In our June 20 Special Bulletin, we reported on the action of a House subcommittee in eliminating funding for two programs for family planning. One of our readers inquired in a published comment where the “media involvement” was, and two days later The New York Times weighed in with an editorial, “Republicans Take Aim At Poor Women.” Now, The Huffington Post reports that a Senate subcommittee has taken action that is less draconian but similarly misguided:
Now that Republicans control the Senate, women’s health advocates worried that both chambers would conspire to eliminate Title X, which funds 4,100 health clinics nationwide and provides no- or low-cost family planning services to individuals who earn less than about $25,000 a year. But a Senate appropriations subcommittee marked up a bill on Tuesday that instead trims the national family planning program by $28.7 million, to about $258 million a year.

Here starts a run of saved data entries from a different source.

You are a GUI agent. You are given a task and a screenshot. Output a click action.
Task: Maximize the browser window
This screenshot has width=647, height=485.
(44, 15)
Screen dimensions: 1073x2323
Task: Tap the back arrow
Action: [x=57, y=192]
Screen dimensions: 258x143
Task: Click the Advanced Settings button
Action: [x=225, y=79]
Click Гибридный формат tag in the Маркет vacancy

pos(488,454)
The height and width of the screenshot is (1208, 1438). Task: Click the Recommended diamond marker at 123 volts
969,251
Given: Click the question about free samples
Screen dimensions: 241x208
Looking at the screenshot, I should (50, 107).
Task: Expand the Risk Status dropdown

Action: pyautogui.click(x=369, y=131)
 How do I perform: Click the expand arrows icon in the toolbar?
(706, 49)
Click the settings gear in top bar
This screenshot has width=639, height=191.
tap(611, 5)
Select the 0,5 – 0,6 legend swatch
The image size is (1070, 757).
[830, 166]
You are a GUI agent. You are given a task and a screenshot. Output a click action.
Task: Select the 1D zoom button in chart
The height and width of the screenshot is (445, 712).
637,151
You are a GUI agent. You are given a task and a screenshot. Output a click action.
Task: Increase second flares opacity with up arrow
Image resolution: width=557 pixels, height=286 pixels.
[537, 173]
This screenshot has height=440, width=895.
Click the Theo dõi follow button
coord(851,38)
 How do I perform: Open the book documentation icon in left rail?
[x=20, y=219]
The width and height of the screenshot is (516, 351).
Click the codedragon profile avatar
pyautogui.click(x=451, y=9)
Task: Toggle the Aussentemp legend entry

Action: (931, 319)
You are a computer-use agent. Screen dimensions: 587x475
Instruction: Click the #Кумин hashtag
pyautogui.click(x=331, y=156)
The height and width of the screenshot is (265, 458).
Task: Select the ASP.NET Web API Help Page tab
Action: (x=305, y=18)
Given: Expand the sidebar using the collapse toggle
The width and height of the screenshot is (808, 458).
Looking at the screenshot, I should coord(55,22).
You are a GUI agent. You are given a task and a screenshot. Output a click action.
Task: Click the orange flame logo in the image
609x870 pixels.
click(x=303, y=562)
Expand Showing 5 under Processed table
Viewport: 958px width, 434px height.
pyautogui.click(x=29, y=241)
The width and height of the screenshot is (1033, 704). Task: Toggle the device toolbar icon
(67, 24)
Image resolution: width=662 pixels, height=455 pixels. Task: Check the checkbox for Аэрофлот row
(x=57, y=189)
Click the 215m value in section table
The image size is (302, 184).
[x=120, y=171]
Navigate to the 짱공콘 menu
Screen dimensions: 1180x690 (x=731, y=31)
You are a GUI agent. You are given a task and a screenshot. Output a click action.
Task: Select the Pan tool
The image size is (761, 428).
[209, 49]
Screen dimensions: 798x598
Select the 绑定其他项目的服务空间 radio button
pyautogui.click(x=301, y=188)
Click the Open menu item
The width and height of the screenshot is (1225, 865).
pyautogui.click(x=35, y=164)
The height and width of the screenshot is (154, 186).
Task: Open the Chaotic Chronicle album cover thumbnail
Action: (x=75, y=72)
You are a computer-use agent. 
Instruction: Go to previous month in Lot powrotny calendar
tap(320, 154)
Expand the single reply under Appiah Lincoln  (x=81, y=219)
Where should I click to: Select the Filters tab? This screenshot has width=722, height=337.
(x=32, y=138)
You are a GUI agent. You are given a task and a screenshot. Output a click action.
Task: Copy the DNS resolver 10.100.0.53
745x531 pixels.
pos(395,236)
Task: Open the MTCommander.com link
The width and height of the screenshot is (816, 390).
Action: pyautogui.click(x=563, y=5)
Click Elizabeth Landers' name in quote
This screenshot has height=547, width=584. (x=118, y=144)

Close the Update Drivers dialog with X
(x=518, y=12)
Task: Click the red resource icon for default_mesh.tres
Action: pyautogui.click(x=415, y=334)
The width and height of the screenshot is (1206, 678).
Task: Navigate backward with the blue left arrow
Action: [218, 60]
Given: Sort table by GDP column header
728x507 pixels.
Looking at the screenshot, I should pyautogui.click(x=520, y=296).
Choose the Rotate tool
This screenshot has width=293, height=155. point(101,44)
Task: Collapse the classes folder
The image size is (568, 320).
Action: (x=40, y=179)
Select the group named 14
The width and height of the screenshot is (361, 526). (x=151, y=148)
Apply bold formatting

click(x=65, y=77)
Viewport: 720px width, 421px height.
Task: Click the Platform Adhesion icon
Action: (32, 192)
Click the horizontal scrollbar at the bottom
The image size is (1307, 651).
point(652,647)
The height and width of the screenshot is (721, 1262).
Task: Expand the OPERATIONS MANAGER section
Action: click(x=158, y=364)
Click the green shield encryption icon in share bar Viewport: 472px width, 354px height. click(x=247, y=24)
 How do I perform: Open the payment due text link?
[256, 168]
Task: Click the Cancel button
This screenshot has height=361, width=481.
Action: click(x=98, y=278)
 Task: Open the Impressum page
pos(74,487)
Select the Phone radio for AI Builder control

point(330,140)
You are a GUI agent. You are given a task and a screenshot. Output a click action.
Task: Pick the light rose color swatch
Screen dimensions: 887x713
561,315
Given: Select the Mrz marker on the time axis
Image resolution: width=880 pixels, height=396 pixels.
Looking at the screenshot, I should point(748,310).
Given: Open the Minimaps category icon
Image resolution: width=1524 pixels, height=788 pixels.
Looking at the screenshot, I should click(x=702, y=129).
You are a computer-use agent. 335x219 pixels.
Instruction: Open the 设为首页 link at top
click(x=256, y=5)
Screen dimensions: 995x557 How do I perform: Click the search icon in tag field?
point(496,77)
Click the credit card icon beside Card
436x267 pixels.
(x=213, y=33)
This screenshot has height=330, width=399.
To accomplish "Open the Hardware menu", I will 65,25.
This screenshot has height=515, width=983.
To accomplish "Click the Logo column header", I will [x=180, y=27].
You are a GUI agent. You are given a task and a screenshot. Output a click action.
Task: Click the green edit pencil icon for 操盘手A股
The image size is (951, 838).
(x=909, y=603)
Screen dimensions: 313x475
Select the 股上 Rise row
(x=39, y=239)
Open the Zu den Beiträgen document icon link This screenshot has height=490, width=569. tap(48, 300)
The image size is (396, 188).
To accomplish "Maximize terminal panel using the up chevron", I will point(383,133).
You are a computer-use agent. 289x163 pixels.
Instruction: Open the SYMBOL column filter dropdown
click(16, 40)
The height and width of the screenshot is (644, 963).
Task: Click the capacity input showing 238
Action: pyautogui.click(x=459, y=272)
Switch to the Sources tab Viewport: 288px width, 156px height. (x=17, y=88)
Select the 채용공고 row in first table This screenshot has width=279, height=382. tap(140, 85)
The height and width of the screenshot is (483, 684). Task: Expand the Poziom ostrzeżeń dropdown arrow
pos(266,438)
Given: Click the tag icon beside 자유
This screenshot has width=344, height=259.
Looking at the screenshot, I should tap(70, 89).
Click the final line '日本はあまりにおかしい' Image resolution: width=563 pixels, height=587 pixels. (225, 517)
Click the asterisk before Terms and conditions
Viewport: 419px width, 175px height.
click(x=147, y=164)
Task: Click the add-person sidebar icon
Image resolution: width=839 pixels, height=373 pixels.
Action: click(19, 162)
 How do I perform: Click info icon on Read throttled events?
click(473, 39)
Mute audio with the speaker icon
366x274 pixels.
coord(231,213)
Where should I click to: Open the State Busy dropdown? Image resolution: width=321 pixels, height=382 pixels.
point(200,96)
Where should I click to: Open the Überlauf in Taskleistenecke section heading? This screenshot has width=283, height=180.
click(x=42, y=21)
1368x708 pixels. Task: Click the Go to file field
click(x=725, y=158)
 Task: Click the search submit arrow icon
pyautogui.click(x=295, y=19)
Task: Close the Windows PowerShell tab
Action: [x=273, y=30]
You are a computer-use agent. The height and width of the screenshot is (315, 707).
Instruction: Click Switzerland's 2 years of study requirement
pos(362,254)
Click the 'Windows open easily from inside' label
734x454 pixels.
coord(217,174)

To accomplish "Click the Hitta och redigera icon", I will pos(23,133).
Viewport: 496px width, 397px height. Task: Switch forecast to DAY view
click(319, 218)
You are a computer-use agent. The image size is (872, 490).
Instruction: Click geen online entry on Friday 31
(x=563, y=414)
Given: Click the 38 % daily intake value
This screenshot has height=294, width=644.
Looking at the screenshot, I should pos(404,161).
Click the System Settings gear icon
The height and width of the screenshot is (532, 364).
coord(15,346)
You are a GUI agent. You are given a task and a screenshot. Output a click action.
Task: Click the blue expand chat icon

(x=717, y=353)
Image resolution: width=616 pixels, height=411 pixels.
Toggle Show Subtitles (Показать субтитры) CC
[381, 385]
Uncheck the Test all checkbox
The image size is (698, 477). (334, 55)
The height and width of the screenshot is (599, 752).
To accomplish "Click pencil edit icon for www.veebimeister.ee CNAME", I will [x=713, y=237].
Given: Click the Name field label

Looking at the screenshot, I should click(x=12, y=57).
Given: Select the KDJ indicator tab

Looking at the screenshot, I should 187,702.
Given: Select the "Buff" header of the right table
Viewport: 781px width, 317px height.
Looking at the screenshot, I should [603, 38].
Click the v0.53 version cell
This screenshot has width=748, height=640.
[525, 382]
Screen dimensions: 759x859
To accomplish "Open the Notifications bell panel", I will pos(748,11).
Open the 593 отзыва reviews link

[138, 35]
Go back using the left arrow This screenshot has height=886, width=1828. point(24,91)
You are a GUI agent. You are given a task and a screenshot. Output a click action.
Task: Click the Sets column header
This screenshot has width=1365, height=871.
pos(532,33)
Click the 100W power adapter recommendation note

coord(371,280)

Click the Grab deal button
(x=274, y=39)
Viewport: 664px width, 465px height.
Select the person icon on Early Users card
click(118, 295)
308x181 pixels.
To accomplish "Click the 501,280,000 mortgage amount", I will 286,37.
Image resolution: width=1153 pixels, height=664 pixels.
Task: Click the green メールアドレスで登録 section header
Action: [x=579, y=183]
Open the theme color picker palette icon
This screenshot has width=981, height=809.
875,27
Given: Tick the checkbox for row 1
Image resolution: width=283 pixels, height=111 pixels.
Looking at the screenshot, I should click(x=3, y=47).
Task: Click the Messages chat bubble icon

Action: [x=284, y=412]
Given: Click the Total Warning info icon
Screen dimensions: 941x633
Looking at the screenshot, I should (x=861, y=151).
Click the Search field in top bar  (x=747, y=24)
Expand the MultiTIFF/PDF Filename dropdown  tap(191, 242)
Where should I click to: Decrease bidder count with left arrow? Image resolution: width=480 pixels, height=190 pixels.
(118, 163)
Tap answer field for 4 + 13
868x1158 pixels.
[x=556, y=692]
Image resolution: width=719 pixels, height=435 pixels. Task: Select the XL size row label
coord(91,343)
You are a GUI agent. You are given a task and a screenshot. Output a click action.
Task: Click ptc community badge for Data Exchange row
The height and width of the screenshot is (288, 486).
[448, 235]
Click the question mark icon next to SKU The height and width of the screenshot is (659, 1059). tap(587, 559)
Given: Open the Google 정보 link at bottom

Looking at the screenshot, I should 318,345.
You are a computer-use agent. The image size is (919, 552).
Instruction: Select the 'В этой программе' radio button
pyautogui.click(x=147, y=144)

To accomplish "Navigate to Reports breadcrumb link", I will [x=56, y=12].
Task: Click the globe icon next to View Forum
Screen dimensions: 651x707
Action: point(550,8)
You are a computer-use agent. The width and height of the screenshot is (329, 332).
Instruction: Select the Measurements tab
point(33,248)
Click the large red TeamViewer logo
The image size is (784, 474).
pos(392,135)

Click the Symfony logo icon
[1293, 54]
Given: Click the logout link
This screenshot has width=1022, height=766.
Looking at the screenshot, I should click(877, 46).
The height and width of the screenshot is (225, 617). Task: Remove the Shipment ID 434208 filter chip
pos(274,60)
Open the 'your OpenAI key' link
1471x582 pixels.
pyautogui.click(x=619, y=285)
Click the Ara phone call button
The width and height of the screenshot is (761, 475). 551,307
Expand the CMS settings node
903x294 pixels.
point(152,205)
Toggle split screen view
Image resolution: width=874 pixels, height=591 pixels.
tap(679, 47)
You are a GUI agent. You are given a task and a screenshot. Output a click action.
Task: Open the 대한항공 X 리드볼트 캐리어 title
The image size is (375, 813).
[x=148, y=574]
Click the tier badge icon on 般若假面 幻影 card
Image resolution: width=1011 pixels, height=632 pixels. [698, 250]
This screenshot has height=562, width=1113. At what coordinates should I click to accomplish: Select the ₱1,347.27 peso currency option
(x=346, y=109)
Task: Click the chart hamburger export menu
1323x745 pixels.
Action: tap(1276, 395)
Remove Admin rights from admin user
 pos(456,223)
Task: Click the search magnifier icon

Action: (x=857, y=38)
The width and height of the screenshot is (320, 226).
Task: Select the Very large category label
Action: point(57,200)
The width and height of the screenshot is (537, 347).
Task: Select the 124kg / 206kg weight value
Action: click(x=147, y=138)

The Senate bill also cuts the Teen Pregnancy Prevention Initiative, an evidence-based grant program, by $81 million, or 80 percent.
“Politicians in Congress say they’re trying to fix the budget,” Cecile Richards, president of the Planned Parenthood Action Fund, told reporters on Tuesday. “The irony is that family planning is good for the American economy. … Access to birth control and family planning is one of the biggest drivers of women’s economic gains, leading to more education and higher wages.”
While House Republicans have not yet succeeded in eliminating Title X, deep budget cuts to the program have already squeezed out 700,000 patients that it otherwise would have served, according to the National Family Planning & Reproductive Health Association.
In our earlier Special Bulletin we did not pause to explain that the heart of Republican objections apparently lies in the fact that some of the funding would go to Planned Parenthood. While that organization does provide access to abortions, that service cannot by law involve federal funds and it represents only a tiny portion of the Planned Parenthood budget: 3% in 2013. Put another way, Planned Parenthood prevents far more abortions than it provides. In short, whatever one’s view of abortion, attempts to choke off or reduce funding to Planned Parenthood make no sense.
Similarly, the attack on the Teen Pregnancy Prevention Initiative is patently driven by ideological rigidity and/or political pandering. If Congress wishes to spend taxpayer money on abstinence only programs, let it do so, but not at the expense of eviscerating other programs of proven effectiveness.